A block of data
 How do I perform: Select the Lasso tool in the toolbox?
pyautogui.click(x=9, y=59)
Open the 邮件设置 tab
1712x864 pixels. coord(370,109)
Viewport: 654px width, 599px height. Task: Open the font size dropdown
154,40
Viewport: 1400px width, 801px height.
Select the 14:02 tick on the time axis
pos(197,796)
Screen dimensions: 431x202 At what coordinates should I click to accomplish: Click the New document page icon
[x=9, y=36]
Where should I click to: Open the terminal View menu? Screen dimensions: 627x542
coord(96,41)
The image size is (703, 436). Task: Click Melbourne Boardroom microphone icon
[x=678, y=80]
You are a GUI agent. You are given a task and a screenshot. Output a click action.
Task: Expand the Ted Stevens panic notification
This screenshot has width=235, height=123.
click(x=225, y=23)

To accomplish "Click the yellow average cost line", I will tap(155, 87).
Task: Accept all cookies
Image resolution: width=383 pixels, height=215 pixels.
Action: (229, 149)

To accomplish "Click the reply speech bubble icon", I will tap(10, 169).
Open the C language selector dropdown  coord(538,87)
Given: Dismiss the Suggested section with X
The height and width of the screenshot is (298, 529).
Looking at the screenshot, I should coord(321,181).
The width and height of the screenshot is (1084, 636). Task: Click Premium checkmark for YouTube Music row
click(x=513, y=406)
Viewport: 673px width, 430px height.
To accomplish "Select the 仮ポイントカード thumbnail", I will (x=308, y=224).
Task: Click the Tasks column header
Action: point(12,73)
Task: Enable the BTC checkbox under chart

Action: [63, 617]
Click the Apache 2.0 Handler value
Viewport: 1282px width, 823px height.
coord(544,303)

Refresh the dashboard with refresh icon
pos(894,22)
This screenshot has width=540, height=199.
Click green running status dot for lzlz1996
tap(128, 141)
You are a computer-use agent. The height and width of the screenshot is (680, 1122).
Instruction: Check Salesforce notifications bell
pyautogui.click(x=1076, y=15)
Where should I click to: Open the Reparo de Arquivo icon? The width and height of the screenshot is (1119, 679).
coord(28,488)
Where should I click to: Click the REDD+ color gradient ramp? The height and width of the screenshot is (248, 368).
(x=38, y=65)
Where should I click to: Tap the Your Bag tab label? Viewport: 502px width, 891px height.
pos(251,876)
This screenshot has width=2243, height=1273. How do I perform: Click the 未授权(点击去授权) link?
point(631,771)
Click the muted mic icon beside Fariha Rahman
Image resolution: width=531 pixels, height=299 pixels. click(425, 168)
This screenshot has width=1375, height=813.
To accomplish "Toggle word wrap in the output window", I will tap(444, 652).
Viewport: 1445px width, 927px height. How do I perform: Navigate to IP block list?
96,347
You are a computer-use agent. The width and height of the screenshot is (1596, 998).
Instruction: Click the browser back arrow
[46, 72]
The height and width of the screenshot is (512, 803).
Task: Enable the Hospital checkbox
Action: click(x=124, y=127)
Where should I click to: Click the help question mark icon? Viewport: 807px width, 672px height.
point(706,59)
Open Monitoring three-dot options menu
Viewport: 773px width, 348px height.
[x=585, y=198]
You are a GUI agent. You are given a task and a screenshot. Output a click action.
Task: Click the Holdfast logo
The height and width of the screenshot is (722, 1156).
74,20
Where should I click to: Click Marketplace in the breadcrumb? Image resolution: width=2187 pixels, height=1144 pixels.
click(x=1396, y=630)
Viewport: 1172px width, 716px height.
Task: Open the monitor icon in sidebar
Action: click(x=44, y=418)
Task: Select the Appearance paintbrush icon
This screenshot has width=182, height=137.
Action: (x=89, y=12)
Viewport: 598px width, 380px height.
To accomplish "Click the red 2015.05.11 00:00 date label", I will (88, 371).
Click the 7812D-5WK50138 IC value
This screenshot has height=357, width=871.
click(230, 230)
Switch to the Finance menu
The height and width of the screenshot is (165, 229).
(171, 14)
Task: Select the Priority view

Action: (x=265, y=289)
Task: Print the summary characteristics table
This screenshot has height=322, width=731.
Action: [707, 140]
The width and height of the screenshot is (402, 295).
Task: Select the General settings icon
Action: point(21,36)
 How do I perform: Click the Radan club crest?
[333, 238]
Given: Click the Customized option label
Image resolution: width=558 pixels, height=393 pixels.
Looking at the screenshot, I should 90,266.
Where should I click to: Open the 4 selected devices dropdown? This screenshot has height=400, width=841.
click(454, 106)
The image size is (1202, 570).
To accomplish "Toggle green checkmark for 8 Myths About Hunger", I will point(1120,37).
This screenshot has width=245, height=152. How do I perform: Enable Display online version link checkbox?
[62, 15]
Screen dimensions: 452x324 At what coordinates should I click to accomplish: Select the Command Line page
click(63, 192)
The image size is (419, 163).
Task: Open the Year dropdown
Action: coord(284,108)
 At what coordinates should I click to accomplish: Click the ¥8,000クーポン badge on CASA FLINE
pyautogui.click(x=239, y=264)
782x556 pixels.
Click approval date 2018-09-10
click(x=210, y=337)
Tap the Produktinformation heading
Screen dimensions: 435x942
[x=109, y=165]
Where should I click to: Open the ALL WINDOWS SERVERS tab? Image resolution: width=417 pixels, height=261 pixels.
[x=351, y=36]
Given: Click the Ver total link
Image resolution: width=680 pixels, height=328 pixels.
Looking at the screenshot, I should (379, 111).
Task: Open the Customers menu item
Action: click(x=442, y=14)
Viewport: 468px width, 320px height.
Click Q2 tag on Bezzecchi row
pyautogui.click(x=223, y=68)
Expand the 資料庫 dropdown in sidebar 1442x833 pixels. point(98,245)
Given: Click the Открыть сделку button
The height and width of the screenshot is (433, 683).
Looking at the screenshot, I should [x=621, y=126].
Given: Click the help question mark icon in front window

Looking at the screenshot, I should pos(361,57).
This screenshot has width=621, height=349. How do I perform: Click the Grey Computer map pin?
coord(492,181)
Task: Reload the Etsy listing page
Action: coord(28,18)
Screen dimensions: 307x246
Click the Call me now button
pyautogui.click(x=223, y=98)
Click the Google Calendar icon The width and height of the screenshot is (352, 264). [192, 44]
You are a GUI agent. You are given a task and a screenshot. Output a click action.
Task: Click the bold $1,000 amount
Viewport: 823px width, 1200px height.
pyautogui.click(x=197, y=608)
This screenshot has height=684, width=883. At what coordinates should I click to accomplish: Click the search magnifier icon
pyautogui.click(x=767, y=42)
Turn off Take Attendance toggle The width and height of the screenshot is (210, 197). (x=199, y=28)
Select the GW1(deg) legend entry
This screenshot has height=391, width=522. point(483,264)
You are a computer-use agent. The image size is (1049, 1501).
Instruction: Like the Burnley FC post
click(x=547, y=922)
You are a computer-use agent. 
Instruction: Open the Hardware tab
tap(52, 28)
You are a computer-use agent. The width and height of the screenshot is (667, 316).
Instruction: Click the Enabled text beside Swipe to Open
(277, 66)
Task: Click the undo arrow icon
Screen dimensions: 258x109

▸ **Aim**
Rewrite the rows from the line that has "Click the Apache 2.0 Handler value" through the line that has "pyautogui.click(x=1076, y=15)", requests included, and shift every coordinate in the answers by -95. Return only those lines.

▸ **Answer to this task**
Click the Apache 2.0 Handler value
Viewport: 1282px width, 823px height.
coord(449,208)

Refresh the dashboard with refresh icon
pos(799,-73)
This screenshot has width=540, height=199.
Click green running status dot for lzlz1996
tap(33, 46)
You are a computer-use agent. The height and width of the screenshot is (680, 1122).
Instruction: Check Salesforce notifications bell
pyautogui.click(x=981, y=-80)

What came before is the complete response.